● **TASK REQUIREMENTS**
State how many lines of the material below contain the word "blue". Add nothing else.

● **DATA PROVIDED**

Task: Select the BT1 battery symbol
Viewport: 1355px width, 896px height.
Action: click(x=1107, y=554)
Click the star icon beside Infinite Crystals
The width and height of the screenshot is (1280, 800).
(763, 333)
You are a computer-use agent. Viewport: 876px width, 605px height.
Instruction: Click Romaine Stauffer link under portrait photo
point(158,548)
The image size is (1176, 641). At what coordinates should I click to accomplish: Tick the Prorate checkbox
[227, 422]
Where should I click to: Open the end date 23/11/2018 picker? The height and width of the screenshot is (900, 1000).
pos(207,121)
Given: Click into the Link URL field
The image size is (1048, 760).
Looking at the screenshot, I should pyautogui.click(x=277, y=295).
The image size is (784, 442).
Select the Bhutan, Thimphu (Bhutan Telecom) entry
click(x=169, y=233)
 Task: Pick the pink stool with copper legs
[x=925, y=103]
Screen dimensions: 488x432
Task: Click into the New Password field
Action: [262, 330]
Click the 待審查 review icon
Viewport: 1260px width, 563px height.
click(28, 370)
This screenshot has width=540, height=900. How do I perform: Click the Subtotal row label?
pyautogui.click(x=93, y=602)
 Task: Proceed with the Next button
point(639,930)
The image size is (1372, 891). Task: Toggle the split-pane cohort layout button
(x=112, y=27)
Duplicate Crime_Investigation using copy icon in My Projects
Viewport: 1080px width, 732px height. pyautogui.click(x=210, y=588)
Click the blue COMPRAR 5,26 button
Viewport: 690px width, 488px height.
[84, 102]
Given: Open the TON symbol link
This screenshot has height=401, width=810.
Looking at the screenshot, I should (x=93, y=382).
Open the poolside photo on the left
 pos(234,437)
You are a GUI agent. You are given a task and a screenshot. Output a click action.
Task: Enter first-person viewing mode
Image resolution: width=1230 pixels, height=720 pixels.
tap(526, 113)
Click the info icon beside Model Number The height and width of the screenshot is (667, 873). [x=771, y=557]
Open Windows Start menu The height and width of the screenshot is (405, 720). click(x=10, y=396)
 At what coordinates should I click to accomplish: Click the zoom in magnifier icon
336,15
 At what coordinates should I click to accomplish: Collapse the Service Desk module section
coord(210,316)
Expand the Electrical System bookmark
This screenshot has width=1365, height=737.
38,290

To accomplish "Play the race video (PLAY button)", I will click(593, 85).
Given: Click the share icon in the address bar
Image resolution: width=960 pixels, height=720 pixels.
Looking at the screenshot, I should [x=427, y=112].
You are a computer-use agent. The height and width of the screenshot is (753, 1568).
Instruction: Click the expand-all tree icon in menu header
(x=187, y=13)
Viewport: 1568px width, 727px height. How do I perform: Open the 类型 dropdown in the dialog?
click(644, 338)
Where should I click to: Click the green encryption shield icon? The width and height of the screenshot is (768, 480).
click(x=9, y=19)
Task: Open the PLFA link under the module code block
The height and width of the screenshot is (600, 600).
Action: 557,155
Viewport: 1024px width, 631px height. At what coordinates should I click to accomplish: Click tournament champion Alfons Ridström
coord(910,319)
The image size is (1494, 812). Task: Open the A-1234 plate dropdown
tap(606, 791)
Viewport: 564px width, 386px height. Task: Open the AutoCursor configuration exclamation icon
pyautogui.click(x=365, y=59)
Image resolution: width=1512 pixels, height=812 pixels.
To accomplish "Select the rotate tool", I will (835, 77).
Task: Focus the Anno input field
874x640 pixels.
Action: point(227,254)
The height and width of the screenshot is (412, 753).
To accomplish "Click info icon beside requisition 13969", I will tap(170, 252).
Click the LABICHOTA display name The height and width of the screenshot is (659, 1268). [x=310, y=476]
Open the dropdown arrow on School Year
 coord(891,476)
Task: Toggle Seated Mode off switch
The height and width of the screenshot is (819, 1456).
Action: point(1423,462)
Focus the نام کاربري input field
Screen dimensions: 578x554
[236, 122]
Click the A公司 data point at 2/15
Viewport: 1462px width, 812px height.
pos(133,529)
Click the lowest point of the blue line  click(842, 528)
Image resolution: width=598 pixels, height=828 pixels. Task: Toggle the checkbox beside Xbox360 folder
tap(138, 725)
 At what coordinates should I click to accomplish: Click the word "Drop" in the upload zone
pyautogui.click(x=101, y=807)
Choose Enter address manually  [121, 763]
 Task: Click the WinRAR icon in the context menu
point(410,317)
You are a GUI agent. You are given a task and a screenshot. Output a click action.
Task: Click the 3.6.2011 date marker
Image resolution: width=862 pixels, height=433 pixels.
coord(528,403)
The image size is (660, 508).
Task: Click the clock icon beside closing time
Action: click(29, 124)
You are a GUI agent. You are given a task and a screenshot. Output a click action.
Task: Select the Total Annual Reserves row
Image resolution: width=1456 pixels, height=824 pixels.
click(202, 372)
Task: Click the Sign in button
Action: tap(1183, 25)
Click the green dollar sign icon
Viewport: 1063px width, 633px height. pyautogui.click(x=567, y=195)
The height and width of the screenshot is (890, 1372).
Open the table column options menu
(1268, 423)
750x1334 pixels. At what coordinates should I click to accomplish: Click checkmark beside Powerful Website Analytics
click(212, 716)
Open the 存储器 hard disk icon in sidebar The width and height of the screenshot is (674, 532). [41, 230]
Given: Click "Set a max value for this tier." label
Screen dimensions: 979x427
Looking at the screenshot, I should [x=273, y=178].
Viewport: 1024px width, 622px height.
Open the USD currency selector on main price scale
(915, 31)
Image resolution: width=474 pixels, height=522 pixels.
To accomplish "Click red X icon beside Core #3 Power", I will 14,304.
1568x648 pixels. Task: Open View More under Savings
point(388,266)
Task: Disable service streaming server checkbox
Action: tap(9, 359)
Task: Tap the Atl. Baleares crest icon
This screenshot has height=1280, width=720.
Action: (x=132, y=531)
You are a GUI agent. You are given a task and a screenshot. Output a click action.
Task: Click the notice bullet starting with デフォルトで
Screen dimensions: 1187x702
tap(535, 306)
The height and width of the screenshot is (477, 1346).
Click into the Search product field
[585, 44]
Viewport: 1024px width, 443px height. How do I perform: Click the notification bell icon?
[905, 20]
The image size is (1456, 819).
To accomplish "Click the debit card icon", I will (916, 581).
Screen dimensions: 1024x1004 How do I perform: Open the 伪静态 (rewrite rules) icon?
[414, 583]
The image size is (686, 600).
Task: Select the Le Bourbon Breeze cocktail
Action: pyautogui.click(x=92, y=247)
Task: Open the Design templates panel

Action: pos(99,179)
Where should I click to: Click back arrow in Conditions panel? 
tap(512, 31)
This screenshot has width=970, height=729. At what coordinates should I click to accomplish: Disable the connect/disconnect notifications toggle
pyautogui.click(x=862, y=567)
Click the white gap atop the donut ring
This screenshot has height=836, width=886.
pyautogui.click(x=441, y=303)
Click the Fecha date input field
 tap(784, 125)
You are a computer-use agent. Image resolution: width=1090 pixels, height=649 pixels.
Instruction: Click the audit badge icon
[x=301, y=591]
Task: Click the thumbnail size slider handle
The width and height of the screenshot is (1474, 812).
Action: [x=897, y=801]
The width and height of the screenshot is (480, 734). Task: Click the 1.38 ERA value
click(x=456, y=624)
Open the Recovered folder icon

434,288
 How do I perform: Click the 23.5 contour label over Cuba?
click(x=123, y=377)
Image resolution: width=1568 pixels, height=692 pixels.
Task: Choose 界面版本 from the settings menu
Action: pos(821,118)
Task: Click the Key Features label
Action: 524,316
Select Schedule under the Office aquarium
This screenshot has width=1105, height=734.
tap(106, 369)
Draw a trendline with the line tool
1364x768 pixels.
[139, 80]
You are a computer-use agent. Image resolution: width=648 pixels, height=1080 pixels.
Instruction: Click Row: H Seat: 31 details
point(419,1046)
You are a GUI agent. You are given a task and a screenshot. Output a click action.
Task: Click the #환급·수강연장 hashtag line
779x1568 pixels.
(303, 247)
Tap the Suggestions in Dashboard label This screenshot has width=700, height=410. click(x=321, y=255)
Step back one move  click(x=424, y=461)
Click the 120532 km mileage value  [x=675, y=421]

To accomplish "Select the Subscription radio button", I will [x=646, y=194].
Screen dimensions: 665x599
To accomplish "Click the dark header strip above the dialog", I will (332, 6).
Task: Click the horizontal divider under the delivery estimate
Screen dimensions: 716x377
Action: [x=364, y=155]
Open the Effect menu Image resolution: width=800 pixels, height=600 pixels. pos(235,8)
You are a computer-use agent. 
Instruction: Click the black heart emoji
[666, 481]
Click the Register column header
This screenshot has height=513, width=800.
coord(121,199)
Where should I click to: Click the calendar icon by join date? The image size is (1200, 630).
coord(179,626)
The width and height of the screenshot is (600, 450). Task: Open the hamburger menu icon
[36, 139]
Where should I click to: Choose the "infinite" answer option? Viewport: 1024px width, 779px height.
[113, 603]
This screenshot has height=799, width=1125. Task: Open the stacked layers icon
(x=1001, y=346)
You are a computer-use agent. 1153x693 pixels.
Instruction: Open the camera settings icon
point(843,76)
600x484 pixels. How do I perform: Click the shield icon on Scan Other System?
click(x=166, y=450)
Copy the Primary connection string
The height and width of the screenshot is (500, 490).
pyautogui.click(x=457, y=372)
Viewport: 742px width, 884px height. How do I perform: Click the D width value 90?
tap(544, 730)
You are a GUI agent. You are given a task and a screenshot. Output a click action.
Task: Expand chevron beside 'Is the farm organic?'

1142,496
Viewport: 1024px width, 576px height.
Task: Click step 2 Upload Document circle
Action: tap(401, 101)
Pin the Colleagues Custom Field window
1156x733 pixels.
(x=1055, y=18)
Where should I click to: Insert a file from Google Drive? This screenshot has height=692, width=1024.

● **TASK OUTPUT**
2